Stored items:

▬▬▬▬▬▬▬▬▬▬

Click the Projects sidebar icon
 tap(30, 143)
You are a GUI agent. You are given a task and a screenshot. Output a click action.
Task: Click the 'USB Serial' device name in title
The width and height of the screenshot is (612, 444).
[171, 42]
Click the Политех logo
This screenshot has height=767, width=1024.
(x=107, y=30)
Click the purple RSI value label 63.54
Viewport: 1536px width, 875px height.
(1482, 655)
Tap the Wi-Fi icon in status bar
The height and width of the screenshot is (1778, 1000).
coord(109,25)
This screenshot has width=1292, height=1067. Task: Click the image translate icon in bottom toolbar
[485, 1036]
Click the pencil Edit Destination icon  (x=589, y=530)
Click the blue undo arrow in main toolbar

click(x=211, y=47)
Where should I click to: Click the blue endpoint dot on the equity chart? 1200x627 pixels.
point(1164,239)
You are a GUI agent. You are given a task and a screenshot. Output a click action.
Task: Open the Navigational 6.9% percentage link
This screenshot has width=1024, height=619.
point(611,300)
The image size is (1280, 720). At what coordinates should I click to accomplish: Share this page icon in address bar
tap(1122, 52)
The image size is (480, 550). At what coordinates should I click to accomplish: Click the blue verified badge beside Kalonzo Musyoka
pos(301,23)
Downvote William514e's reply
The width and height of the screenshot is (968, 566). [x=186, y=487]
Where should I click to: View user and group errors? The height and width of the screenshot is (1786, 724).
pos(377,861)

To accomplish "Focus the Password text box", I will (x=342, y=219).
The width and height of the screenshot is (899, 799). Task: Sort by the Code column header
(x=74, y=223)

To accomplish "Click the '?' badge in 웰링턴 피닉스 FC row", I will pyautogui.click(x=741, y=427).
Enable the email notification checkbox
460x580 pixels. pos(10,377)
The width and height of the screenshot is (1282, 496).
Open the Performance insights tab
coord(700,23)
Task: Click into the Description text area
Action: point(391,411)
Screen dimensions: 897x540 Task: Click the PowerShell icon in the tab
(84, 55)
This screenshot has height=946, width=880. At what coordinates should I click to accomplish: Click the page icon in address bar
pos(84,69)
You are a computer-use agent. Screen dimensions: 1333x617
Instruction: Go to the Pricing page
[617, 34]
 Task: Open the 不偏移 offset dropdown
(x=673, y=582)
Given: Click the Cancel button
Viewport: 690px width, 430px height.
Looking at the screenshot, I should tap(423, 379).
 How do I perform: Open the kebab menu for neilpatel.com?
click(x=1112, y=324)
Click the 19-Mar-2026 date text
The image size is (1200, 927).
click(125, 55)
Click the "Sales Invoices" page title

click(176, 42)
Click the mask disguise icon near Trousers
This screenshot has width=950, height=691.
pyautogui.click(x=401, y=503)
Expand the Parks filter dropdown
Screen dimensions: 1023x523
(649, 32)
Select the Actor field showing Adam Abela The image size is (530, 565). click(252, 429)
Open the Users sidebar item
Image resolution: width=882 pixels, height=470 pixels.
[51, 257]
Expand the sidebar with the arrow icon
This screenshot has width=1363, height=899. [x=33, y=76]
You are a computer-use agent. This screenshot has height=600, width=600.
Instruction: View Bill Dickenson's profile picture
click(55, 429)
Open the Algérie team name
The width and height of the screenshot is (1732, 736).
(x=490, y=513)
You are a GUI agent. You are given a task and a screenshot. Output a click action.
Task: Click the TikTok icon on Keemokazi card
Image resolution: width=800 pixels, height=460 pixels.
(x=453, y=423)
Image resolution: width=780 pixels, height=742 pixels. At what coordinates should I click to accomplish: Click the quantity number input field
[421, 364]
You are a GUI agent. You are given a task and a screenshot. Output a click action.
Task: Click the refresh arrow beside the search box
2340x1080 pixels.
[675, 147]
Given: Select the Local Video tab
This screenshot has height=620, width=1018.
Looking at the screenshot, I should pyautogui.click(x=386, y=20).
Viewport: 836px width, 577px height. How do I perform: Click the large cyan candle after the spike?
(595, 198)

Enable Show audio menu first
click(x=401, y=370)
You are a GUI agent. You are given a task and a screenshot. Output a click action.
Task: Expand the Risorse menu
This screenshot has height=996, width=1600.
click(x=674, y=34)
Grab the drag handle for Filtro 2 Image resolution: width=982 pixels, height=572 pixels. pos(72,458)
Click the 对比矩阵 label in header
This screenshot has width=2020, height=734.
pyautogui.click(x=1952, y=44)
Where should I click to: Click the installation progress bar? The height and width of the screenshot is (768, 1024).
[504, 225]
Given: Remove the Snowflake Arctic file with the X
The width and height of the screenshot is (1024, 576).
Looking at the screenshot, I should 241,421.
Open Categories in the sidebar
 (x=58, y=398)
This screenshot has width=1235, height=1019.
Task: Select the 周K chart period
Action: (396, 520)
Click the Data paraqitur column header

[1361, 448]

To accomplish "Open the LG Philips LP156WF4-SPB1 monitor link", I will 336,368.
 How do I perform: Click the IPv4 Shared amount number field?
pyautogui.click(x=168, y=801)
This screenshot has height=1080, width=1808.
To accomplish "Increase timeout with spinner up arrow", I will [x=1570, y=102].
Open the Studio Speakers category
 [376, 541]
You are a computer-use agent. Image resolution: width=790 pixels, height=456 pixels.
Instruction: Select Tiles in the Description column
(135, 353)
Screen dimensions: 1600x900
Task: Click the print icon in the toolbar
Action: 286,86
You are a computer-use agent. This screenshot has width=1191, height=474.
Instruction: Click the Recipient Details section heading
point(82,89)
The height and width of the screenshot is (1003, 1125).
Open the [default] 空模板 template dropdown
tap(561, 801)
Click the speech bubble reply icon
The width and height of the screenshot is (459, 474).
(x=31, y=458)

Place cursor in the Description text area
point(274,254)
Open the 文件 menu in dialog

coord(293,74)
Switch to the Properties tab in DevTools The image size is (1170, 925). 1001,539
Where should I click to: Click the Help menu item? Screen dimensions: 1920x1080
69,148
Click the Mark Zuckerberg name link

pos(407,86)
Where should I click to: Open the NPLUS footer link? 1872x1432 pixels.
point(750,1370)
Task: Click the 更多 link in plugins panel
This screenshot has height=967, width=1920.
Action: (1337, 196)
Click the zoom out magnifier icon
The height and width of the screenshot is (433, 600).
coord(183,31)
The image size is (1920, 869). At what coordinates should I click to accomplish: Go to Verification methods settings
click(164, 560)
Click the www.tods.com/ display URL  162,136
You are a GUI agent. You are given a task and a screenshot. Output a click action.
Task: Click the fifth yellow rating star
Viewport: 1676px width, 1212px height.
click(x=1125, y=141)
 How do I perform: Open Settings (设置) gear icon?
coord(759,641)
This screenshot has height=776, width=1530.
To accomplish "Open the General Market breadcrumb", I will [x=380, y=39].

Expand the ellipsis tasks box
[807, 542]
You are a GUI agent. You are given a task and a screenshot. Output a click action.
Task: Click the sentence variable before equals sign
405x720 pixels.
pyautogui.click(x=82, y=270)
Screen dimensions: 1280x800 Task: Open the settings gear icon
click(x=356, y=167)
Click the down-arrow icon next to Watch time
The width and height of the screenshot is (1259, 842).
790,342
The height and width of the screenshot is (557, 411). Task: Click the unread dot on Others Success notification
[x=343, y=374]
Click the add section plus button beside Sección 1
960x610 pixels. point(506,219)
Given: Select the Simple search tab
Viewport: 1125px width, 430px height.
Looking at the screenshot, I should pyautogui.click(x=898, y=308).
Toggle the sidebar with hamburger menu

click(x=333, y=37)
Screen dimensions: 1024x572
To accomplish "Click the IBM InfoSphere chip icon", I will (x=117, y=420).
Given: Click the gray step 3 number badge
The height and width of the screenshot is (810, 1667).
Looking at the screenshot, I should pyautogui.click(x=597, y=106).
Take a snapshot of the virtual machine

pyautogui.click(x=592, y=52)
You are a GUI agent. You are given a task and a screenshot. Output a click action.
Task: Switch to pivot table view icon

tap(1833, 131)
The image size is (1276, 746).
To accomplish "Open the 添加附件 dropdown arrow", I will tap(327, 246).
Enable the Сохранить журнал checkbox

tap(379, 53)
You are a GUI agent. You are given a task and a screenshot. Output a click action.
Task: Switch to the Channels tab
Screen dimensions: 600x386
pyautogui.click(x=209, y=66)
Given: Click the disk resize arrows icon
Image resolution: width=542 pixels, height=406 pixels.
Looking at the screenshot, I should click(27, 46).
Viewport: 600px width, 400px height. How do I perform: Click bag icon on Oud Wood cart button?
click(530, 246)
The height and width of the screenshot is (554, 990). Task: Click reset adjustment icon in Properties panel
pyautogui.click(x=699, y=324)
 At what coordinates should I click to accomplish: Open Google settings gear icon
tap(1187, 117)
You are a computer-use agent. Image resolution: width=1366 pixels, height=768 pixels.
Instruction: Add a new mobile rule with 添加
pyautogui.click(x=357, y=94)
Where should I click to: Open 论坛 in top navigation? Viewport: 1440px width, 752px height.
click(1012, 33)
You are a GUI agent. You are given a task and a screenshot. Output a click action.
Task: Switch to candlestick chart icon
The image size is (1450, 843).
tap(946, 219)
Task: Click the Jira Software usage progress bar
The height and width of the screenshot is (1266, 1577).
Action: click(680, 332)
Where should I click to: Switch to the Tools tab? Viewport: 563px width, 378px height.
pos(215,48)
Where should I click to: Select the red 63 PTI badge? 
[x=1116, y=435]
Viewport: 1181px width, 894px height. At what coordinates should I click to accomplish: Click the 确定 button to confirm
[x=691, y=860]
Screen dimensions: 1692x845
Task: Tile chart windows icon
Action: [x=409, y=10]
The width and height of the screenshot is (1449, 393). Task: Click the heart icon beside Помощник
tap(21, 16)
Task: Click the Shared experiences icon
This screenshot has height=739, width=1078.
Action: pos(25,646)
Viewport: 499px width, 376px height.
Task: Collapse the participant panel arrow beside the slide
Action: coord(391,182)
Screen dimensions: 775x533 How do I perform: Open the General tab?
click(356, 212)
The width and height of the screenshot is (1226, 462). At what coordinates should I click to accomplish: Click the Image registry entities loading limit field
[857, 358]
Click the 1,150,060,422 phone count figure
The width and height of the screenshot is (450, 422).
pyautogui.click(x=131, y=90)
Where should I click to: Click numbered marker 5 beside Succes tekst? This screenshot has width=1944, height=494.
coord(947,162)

▬▬▬▬▬▬▬▬▬▬

> [What the exercise asks]: An exact repeat of the lines from the one containing "Where should I click to: Click numbered" through the final line above, both included, is the whole answer.

> [Answer section]:
Where should I click to: Click numbered marker 5 beside Succes tekst? This screenshot has width=1944, height=494.
coord(947,162)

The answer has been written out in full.